* _Excerpted text_
---*---

Based in the United States, the Nation of Islam has also established a presence abroad, with membership open only to people of color. In 2007, it was estimated to have 50,000 members. The Nation has proven to be particularly successful at converting prisoners. The Southern Poverty Law Center and the Anti-Defamation League have accused it of being a black supremacist hate group that promotes racial prejudice towards white people, anti-semitism, and anti-LGBT rhetoric. Muslim critics accuse it of promoting teachings that are not authentically Islamic.

Definition 

The Nation of Islam is a new religious movement, an "ethno-religious movement", and a social movement. Scholars of religion have also classified it as resembling UFO religions, with UFOs featuring in its ideas about the forthcoming end of the world. Although employing the same name, the Nation of Islam has represented two distinct organizations: the first was established by Wallace Fard Muhammad in the 1930s and lasted until 1975, and the second then created by Louis Farrakhan in the late 1970s.

The Nation draws heavily on both Christianity and Islam, although it interprets the Bible and Quran differently from Christians or mainstream Muslims. A black nationalist religion and an African American religion, it seeks to reclaim what it regards as the historic Islamic identity of African Americans. Its members have been called "Black Muslims," and its second leader, Elijah Muhammad, stated that "Islam is the natural religion of the Black Nation." Islamic elements in its practices include the use of the Arabic language, prayers five times a day, and the adoption of a flag based on that of Islamic-majority Turkey. A Muslim identity appealed to the NOI as it offered an alternative to mainstream, Christian-dominated American culture. The Nation denigrates Christianity, regarding it as a tool of white supremacy, and claims that it lacks the rational and scientific basis of its own teachings.

The religion promoted by the Nation has been described as "Fardian Islam," "nontraditional Islam," and "quasi-Islamic". The Nation sees itself as part of the Islamic world, although it has little in common with mainstream forms of Islam. Herbert Berg commented that it had only a "superficial relationship to other Islams" such as the Sunni, Shi'ite and Sufi traditions, while Jason Eric Fishman and Ana Belén Soage observed that although the Nation uses many standard Islamic terms, it gives them "profoundly different meanings" to those understood by most Muslims. The Nation's views differ from the Five Pillars, which are typically seen as central to Islamic belief and practice; its claims that Allah (God) takes anthropomorphic form and that there is no afterlife differ fundamentally from standard Islam. Unlike most forms of Islam, the NOI does not teach that the 6th/7th century Arabian religious leader Muhammad was the final nor the most important messenger of God, instead treating its first two leaders, Fard Muhammad and Elijah Muhammad, as being more important.

---*---

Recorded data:
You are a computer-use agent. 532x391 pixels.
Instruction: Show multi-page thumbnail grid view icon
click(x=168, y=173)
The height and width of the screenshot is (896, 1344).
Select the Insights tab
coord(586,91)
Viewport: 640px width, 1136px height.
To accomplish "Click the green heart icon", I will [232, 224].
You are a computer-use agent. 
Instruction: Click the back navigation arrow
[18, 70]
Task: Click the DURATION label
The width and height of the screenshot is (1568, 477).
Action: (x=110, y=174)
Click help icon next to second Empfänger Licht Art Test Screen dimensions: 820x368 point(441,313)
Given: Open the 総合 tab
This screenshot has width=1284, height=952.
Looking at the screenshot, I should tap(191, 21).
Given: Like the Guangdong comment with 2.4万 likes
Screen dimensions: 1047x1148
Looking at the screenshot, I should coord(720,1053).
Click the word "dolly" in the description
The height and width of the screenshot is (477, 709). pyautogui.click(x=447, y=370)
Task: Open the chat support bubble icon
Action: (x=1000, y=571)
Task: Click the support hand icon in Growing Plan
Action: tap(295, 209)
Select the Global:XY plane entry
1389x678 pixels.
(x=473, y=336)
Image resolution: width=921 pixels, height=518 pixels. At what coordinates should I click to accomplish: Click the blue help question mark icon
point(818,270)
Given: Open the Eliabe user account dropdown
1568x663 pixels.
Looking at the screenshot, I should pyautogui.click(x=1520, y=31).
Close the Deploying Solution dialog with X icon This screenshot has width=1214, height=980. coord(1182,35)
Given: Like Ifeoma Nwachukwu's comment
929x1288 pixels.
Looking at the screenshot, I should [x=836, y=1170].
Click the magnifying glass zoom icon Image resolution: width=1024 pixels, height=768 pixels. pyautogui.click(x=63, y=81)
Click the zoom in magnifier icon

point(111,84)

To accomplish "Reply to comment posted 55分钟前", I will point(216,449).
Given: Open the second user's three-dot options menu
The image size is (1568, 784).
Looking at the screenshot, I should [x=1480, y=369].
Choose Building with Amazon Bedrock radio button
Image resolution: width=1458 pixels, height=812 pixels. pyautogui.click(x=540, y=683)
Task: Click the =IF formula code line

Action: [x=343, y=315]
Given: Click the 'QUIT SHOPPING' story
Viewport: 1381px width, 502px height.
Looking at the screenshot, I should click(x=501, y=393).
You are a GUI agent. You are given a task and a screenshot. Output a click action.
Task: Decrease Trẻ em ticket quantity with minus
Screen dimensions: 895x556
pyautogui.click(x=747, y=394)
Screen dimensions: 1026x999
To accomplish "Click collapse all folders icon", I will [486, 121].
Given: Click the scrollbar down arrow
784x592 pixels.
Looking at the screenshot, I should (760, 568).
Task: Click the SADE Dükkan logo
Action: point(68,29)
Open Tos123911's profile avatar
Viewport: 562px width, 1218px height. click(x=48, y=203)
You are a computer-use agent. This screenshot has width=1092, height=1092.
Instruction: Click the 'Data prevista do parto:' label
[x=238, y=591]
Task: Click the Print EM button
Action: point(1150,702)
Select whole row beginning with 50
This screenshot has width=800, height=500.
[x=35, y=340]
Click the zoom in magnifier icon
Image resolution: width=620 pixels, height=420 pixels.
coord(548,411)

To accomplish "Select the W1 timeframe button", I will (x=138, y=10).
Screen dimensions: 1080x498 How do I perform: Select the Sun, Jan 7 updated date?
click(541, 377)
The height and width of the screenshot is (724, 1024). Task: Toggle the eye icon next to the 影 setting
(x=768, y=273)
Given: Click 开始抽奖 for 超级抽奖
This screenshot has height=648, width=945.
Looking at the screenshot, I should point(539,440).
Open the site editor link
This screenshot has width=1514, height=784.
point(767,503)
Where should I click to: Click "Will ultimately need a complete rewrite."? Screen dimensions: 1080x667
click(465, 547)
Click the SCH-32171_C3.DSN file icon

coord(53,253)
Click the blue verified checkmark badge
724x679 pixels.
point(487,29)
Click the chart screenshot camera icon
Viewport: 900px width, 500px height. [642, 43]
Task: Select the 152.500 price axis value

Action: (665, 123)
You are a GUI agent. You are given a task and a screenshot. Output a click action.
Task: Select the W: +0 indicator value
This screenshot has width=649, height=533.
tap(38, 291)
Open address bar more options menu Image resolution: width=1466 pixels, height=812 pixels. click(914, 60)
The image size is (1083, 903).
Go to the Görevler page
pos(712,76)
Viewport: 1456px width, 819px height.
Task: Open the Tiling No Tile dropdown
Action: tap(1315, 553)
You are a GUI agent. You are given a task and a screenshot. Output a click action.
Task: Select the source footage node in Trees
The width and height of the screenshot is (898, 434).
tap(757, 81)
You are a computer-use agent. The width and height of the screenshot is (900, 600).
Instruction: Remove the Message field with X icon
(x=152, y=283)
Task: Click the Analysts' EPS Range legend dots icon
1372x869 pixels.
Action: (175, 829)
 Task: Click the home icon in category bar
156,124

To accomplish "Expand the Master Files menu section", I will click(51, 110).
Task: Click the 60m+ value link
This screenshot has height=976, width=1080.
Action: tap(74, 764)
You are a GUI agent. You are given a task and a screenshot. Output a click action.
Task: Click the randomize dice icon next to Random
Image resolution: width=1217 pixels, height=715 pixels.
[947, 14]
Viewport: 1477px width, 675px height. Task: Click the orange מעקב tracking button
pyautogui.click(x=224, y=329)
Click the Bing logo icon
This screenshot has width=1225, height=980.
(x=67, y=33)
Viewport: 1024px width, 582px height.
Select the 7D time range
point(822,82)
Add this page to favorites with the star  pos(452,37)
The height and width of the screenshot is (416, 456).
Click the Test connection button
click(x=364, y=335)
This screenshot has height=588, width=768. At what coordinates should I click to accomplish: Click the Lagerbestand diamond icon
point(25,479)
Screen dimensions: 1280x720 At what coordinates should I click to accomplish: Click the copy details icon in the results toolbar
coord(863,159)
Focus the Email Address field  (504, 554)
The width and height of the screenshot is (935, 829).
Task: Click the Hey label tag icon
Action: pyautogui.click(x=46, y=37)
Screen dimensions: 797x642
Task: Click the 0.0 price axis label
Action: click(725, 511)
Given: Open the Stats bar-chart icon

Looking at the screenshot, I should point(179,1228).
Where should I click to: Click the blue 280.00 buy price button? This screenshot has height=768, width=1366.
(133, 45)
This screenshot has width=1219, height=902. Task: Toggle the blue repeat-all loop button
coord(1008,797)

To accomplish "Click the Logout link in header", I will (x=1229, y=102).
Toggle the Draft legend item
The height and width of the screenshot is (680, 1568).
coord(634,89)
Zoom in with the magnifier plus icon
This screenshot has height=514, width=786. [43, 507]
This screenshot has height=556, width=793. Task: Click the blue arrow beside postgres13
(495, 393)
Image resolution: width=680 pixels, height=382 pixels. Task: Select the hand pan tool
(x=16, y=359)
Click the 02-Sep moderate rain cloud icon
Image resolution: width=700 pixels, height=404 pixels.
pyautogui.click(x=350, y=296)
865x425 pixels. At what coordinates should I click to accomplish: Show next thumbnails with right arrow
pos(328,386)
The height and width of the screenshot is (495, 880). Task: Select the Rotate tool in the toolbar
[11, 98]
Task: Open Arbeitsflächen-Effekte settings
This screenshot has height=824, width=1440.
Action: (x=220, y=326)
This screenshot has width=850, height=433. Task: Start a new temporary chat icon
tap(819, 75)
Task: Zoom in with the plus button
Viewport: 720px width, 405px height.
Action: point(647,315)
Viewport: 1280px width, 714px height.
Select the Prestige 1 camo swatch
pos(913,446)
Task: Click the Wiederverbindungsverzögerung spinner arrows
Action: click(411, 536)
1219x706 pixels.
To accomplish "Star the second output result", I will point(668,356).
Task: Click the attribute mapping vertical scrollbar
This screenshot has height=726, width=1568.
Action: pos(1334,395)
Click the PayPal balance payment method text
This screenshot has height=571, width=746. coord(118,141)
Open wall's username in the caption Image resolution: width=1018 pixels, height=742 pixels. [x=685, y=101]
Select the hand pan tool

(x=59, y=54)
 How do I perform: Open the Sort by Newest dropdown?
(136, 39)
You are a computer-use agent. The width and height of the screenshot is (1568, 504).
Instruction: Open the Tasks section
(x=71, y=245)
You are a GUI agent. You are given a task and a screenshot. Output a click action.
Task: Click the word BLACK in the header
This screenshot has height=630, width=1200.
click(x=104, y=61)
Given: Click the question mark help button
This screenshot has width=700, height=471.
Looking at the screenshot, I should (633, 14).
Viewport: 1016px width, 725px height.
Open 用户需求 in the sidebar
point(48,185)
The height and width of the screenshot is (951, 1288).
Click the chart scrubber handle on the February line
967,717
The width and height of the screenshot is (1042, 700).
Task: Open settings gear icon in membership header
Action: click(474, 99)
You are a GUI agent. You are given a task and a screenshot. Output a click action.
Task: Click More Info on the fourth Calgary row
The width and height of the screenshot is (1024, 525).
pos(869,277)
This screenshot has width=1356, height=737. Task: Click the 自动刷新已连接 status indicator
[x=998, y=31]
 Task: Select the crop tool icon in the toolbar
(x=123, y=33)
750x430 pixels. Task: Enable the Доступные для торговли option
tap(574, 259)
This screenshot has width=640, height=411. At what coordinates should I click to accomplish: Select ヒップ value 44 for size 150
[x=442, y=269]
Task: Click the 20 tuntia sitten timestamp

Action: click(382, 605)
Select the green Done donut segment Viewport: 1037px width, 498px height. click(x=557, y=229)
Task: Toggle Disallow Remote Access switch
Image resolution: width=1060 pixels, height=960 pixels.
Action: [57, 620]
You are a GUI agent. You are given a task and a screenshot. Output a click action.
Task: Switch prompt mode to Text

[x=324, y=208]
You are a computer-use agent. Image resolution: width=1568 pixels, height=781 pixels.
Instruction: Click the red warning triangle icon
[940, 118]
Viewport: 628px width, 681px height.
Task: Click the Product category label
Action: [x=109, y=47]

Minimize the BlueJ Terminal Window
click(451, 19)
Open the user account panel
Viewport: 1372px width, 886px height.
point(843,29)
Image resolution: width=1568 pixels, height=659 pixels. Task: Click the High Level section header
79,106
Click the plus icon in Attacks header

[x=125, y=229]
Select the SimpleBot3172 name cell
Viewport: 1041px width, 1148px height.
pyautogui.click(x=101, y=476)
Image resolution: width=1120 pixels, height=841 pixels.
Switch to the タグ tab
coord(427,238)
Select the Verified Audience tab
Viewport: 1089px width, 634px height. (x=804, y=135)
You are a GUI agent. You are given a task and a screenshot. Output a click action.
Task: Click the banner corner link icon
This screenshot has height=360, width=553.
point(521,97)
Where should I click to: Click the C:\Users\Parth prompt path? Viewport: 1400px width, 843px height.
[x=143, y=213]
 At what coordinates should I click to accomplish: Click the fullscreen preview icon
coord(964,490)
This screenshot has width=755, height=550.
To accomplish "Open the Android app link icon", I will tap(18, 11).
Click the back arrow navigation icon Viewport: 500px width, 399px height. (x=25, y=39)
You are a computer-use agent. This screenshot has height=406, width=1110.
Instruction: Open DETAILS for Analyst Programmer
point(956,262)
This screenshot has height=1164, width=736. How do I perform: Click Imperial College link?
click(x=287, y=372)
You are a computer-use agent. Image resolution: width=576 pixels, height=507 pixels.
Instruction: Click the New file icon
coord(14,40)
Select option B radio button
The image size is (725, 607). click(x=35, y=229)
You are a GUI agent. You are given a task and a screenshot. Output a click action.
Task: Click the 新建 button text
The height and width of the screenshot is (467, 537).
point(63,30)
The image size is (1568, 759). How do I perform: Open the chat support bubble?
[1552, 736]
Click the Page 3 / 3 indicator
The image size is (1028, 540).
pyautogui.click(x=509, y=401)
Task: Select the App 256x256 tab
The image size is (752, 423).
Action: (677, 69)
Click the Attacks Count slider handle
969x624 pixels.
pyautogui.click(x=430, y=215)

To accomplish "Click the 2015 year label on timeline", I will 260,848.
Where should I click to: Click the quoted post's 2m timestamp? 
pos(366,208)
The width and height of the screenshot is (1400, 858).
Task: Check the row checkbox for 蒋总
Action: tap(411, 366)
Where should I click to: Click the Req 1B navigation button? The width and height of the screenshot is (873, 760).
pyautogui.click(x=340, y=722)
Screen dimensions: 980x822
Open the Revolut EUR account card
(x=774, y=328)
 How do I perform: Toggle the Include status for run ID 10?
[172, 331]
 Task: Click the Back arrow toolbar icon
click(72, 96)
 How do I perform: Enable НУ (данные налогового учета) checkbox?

---*---

* _Exercise objective_
Please write out the Nation of Islam passage word for word, starting at "The Nation of Islam is" and ending at "the late 1970s.". The records have no connection to the Nation of Islam passage.

* _Answer space_
The Nation of Islam is a new religious movement, an "ethno-religious movement", and a social movement. Scholars of religion have also classified it as resembling UFO religions, with UFOs featuring in its ideas about the forthcoming end of the world. Although employing the same name, the Nation of Islam has represented two distinct organizations: the first was established by Wallace Fard Muhammad in the 1930s and lasted until 1975, and the second then created by Louis Farrakhan in the late 1970s.